A maneira como os diretores Pete Docter e Kemp Powers conseguiram tangibilizar a paixão do personagem principal (Joe Gardner) pela música é inspiradora. O roteiro (escrito ao lado de Mike Jones) se desenrola de maneira leve e orgânica, abordando assuntos de natureza absolutamente abstrata, mas que ressignificam os acontecimentos do filme enquanto o Jazz caminha emoldurando a trilha sonora.
“Soul” é um filme de rara sensibilidade. Fala sobre Jazz, mas também aborda questões como vida e a morte. Joe (dublado pelo Jamie Foxx) é um pianista que se divide entre um trabalho de meio período como professor de música, enquanto corre atrás de seu sonho nas gigs pela madrugada adentro.
Sua mãe condena essa escolha, pois Joe já está longe de ser um garoto e assim como seu pai (também músico), o negrão nasceu pra tocar piano, porém sua coroa se preocupa e muito com a estabilidade financeira do sideman.
Só que aí é que entra o improviso na vida do ser humano. A escola que Joe leciona oferece uma posição integral para o Jazzman, mas ele recusa depois de descolar uma gig com uma grande saxofonista da cena.
Detalhe que tudo isso aconteceu no mesmo dia, curiosamente, o último dia de Joe como residente com CEP na terra. Após deixar esse plano, o pianista – desolado por perder o que parecia ser a maior oportunidade de sua vida até aquele momento – vai parar numa espécie de limbo, coordenado por “Jerrys”, uma espécie de time de gestores (com paciência infinita) que decide quem entra e sai do limbo com direção ao mundo físico.

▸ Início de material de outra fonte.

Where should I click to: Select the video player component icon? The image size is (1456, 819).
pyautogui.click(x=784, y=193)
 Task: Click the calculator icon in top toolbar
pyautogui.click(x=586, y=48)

Em questão de minutos, o pianista sai de Manhattan e vai parar num limbo com uma invocada alma que por lá vagava. A peculiar desalmada atende pelo nome de 22. O papel de Joe nesse cenário é servir como seu guru, dando algum tipo de direcionamento que a permita encontrar um propósito que a cative à ponto de mandá-la para a terra na forma humana. Só assim ele vai conseguir chegar a tempo para o seu show no Half Note.

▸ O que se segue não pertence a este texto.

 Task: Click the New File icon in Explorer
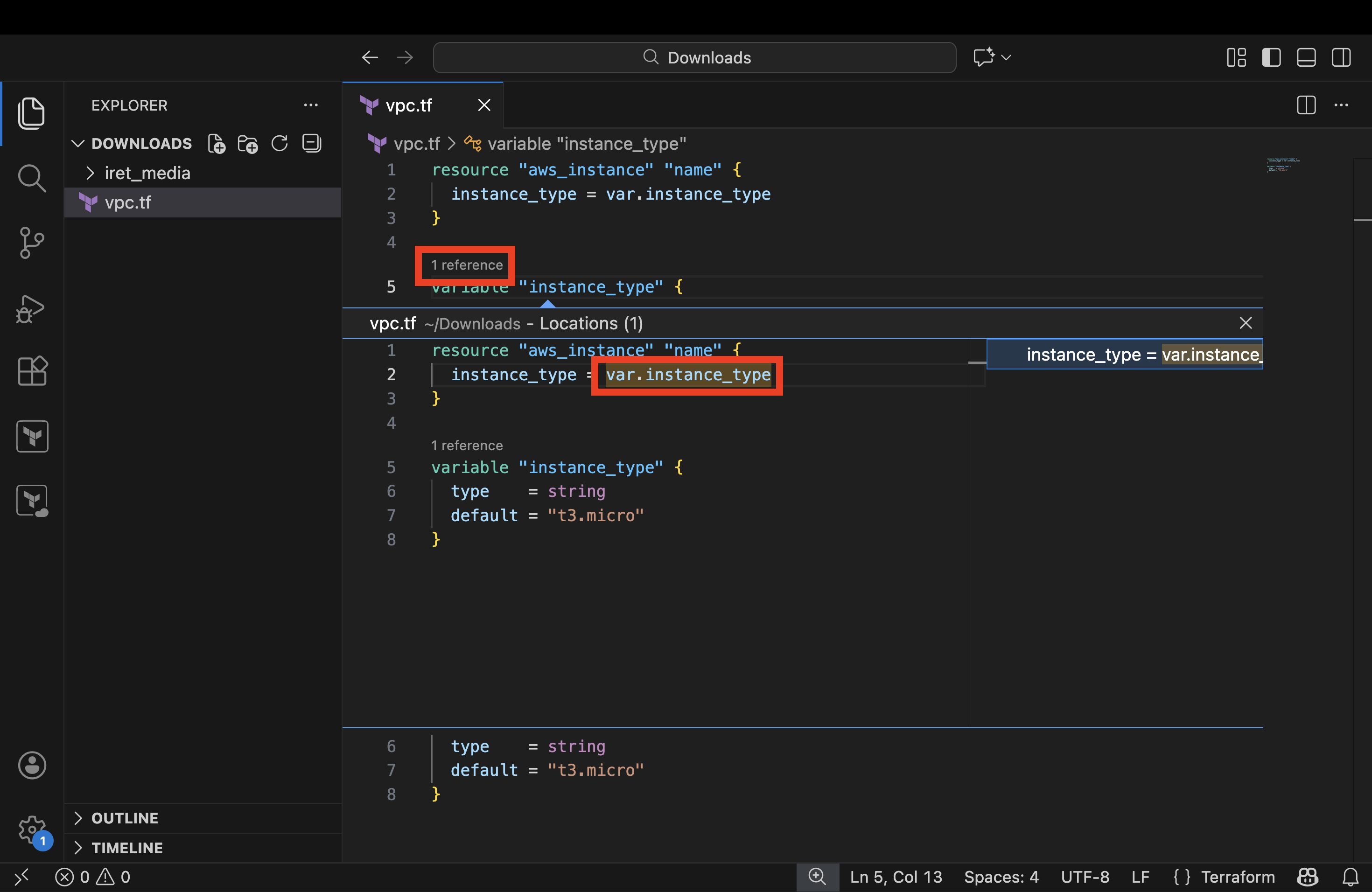pos(216,144)
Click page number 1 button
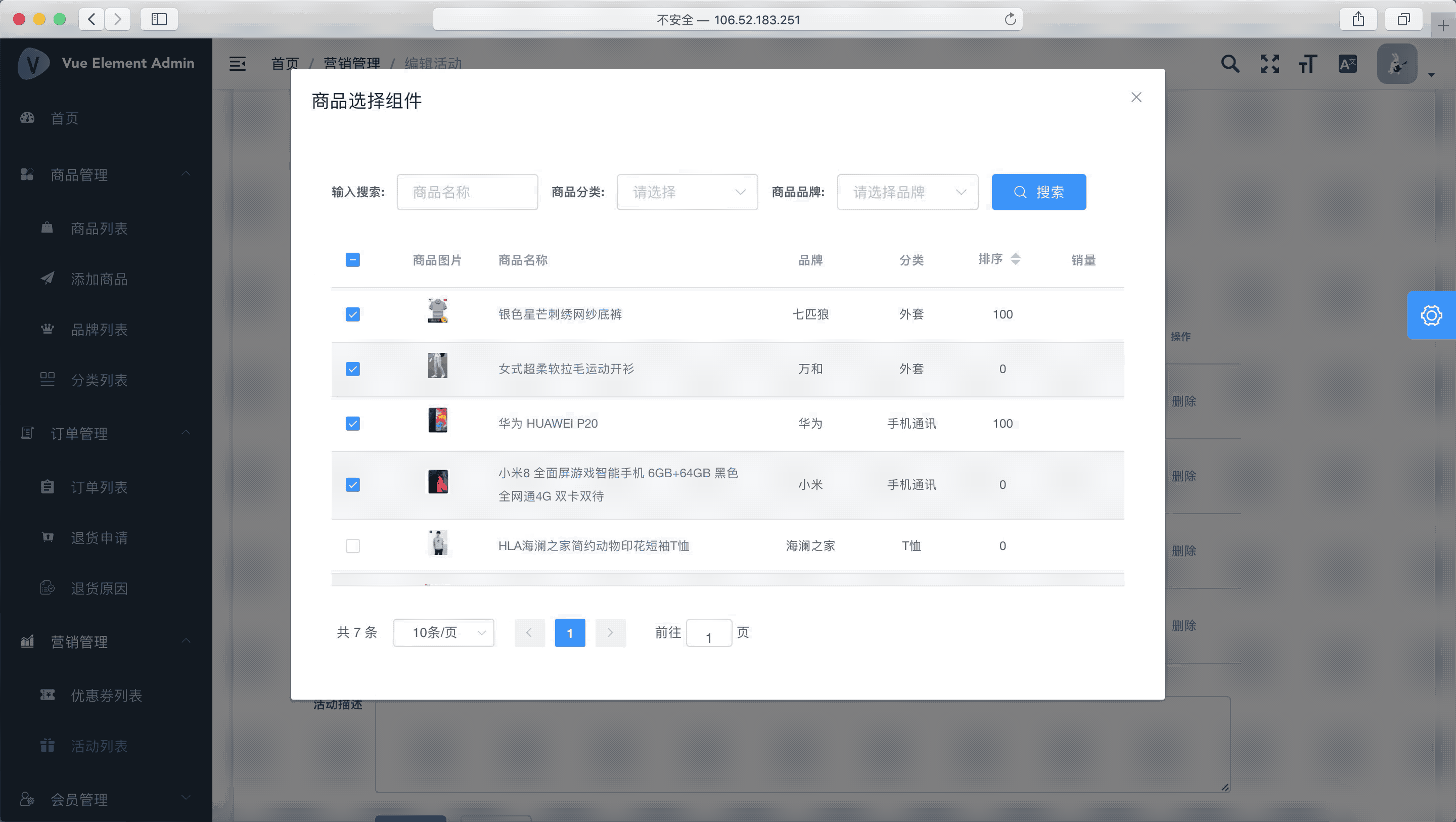 [x=570, y=632]
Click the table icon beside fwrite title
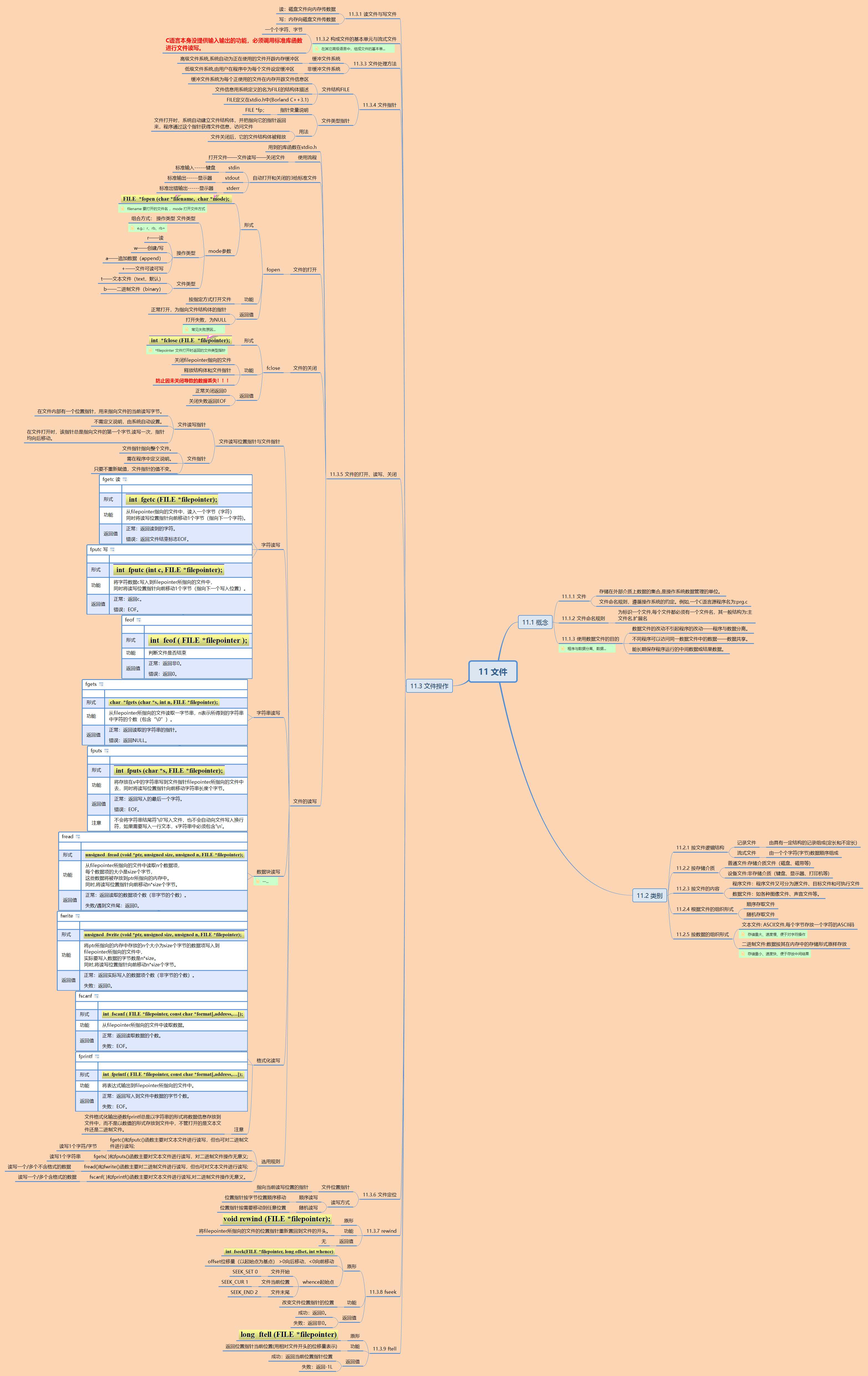 pos(78,916)
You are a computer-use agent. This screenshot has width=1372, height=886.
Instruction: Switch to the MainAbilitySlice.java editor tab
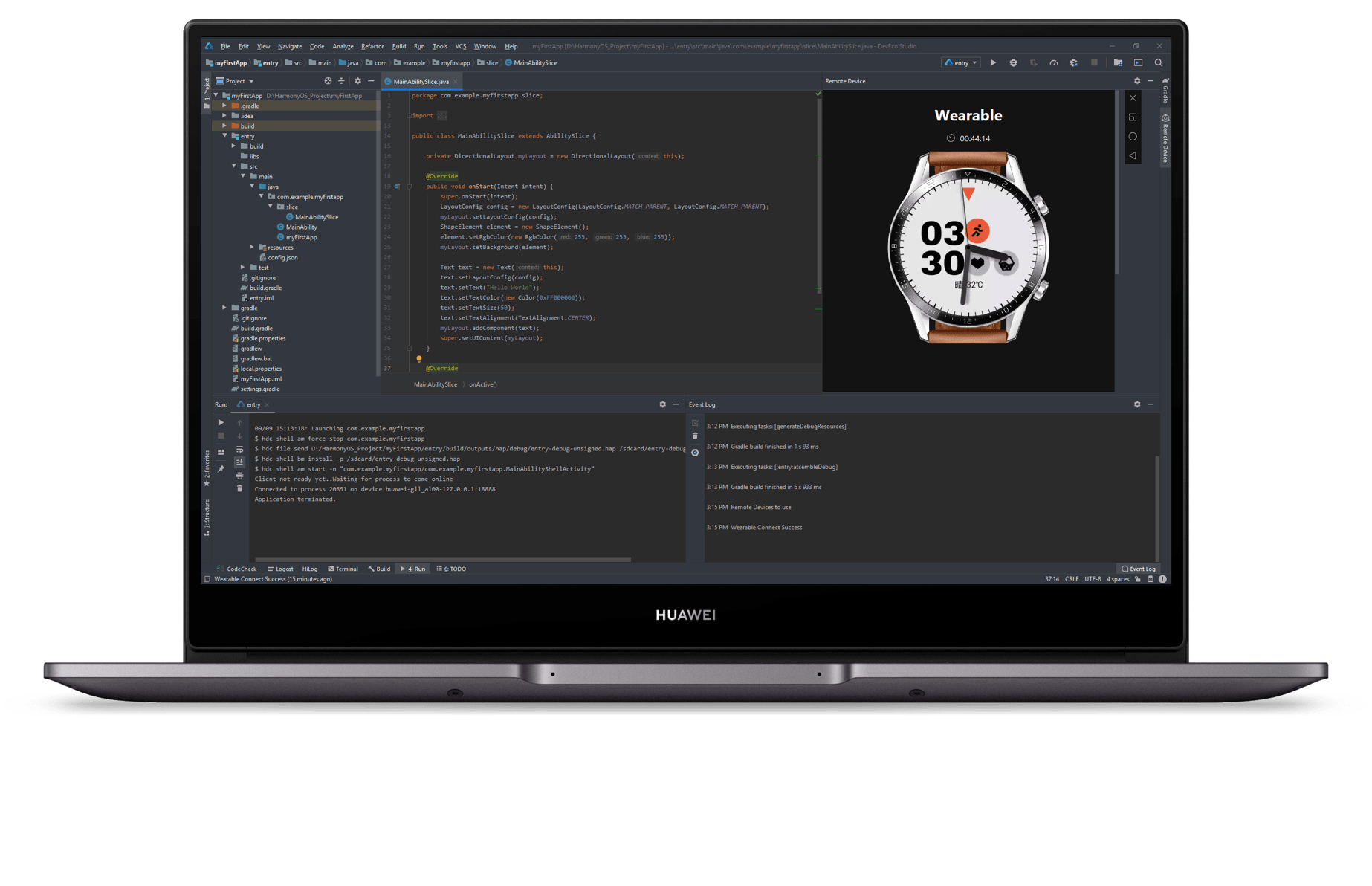point(421,80)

Até aquele momento, 22 não tinha encontrado seu propósito na vida, mesmo depois de passar por diversos tutores em vários séculos vivendo no limbo. A rabugenta, porém carismática personagem não vê motivo para assumir um corpo e descer para a Babilônia… A selva de pedra assusta o seu eu lírico.
Só que depois de arquitetar um plano mirabolante, Joe convence a cética 22 a ajuda-lo a voltar ao mundo real para recuperar sua gig. O problema é que na hora de executar o planejamento, ambos assumem o corpo errado e aí o enredo é bastante calcado nos desencontros dessa troca e nas diferentes perspectivas que Joe (no corpo de um gato) e 22 (agora no corpo do pianista), possuem sobre a vida, já que que ambos entenderam seus diferentes referenciais.

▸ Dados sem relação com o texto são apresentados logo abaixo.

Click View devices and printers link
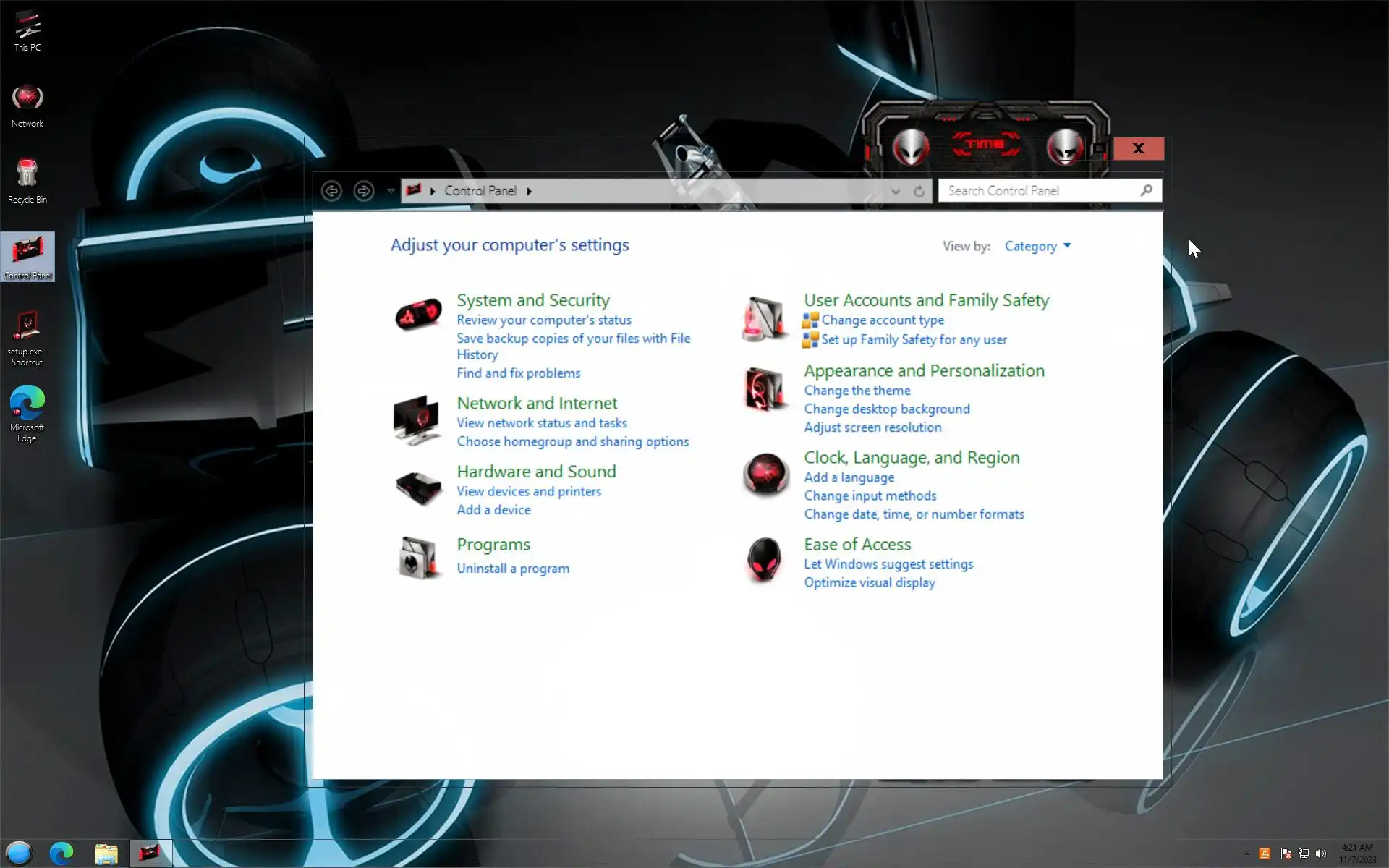This screenshot has height=868, width=1389. point(529,491)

É com esse enfoque metafísico/transcendental que o filme valoriza a beleza da vida. É no brilho de um solo onde Joe mergulha dentro de si mesmo – entre o mundo espiritual e o físico – para se conectar com suas convicções e ajudar sua comparsa 22 a encontrar seu próprio caminho no Jazz da vida.
Segundo os Jerrys, cada um de nós possui apenas um único propósito durante nossa jornada e é justamente nessa ânsia de encontrar “o sentido da vida” que a história orbita. Nós não possuímos um único propósito. Viver é imprevisível e assustador, mas ao mesmo tempo é poético e libertador.
São com esses paradoxos que a animação da Pixar valorizar o que faz o seu olho brilhar. É como um dos longos solos que o maestro executa no longa… Ele parece chegar no Nirvana e, por mais infame que pareça, ele não apenas se mostra sempre em conexão com o som e o fim condutor é sua alma (“Soul” como já diz no título). Nós precisamos nos encontrar, de fato, mas não precisa ser apenas num lugar específico.
É como acontece nas famosas “Coltrane Changes” (presente na´icônica “Giant Steps”). Se a vida é um padrão tradicional de Jazz, aposte na mudança de acordes e eternize o seu próprio solo de piano, talvez não como o Tommy Flanagan fez nesse clássico (de mesmo nome), lançado em 1960, tampouco como o Joe Gardner, mas sim como você mesmo.
Soul: sensível e emocionante, igual o Jazz, a vida e vice e versa.